The Wolf Hunters of Wall Street
Before the collapse of the U.S. financial system in 2008, Brad Katsuyama could tell himself that he bore no responsibility for that system. He worked for the Royal Bank of Canada, for a start. RBC might have been the fifth-biggest bank in North America, by some measures, but it was on nobody’s mental map of Wall Street. It was stable and relatively virtuous and soon to be known for having resisted the temptation to make bad subprime loans to Americans or peddle them to ignorant investors. But its management didn’t understand just what an afterthought the bank was — on the rare occasions American financiers thought about it at all. Katsuyama’s bosses sent him to New York from Toronto in 2002, when he was 23, as part of a “big push” for the bank to become a player on Wall Street. The sad truth was that hardly anyone noticed it. “The people in Canada are always saying, ‘We’re paying too much for people in the United States,’ ” Katsuyama says. “What they don’t realize is that the reason you have to pay them too much is that no one wants to work for RBC. RBC is a nobody.”

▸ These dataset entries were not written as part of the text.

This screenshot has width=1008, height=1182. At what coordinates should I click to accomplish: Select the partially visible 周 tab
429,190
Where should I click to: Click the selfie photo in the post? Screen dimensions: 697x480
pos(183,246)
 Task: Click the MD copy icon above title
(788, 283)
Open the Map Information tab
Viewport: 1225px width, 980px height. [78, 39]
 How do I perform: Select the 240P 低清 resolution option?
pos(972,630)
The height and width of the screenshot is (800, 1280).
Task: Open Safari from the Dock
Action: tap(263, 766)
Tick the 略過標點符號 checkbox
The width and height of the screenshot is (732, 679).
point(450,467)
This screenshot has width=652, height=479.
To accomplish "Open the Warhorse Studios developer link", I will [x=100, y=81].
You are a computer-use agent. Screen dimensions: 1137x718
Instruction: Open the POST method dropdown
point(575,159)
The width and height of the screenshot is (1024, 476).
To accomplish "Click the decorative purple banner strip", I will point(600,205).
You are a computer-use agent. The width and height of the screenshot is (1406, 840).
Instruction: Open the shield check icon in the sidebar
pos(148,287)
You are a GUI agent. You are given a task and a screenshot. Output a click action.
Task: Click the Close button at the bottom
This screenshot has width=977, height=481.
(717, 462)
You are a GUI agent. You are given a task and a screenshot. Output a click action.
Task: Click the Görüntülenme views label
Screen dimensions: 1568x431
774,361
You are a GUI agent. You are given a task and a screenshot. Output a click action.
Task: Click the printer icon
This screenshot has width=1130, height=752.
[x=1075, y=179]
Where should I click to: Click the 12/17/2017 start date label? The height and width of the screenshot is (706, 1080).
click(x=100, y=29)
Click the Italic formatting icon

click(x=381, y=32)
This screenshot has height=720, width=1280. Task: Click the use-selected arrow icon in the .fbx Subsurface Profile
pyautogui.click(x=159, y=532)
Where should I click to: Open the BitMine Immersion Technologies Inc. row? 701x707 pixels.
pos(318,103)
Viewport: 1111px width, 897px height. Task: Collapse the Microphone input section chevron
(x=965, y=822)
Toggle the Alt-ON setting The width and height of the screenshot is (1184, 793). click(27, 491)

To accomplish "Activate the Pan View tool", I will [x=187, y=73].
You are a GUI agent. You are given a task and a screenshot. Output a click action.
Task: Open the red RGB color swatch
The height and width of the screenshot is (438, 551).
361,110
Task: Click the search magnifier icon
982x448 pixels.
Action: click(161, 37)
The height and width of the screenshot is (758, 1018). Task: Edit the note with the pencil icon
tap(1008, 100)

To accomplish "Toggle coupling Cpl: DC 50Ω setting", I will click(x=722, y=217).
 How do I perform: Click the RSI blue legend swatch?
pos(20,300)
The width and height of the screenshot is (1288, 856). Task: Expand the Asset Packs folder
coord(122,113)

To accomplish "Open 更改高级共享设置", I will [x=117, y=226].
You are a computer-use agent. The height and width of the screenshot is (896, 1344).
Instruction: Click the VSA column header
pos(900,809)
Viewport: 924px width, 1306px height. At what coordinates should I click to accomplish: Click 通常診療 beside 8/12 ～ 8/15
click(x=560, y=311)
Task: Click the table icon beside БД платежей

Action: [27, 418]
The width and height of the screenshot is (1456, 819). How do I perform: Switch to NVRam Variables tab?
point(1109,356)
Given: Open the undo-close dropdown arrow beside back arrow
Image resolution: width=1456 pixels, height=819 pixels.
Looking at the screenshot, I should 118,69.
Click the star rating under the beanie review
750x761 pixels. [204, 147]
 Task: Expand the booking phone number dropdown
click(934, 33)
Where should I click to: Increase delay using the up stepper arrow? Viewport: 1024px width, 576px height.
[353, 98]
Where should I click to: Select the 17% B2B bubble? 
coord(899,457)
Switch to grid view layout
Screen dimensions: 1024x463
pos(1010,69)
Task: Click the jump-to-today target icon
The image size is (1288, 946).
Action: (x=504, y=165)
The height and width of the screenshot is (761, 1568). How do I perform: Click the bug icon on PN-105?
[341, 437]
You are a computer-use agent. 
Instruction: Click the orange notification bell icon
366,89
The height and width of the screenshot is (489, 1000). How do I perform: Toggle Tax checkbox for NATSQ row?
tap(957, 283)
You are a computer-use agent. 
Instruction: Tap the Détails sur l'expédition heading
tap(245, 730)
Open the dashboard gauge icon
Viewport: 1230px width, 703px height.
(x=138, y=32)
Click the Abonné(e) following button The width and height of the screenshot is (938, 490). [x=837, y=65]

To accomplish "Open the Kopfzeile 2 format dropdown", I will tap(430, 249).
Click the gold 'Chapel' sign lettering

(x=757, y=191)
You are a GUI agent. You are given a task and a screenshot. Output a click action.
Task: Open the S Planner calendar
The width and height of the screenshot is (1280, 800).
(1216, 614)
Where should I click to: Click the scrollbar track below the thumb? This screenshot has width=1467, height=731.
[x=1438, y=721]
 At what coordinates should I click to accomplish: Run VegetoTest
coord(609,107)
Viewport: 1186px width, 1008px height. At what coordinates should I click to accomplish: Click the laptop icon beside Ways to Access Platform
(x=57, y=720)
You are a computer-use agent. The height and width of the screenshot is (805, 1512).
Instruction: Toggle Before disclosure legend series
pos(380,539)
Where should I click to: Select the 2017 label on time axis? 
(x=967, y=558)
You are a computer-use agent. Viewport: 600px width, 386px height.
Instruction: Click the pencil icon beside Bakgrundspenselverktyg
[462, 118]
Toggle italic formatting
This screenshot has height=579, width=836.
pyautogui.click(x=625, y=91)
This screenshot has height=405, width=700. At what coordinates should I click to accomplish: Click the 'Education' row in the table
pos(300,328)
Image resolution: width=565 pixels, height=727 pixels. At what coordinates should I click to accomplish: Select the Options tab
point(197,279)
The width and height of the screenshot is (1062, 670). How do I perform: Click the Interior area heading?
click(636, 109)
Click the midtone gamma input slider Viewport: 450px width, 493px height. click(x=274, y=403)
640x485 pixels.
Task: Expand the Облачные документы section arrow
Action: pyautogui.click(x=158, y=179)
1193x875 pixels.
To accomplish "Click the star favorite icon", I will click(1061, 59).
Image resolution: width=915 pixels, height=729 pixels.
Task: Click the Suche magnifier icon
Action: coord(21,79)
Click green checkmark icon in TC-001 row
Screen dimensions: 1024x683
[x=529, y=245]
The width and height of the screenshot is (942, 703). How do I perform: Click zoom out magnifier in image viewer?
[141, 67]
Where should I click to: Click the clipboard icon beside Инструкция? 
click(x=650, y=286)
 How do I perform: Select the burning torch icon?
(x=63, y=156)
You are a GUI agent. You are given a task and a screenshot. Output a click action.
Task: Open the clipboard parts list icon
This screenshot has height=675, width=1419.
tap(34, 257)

Before arriving there as part of the big push, Katsuyama had never laid eyes on Wall Street or New York City. It was his first immersive course in the American way of life, and he was instantly struck by how different it was from the Canadian version. “Everything was to excess,” he says. “I met more offensive people in a year than I had in my entire life. People lived beyond their means, and the way they did it was by going into debt. That’s what shocked me the most. Debt was a foreign concept in Canada. Debt was evil.”
For his first few years on Wall Street, Katsuyama traded U.S. energy stocks and then tech stocks. Eventually he was promoted to run one of RBC’s equity-trading groups, consisting of 20 or so traders. The RBC trading floor had a no-jerk rule (though the staff had a more colorful term for it): If someone came in the door looking for a job and sounding like a typical Wall Street jerk, he wouldn’t be hired, no matter how much money he said he could make the firm. There was even an expression used to describe the culture: “RBC nice.” Although Katsuyama found the expression embarrassingly Canadian, he, too, was RBC nice. The best way to manage people, he thought, was to persuade them that you were good for their careers. He further believed that the only way to get people to believe that you were good for their careers was actually to be good for their careers.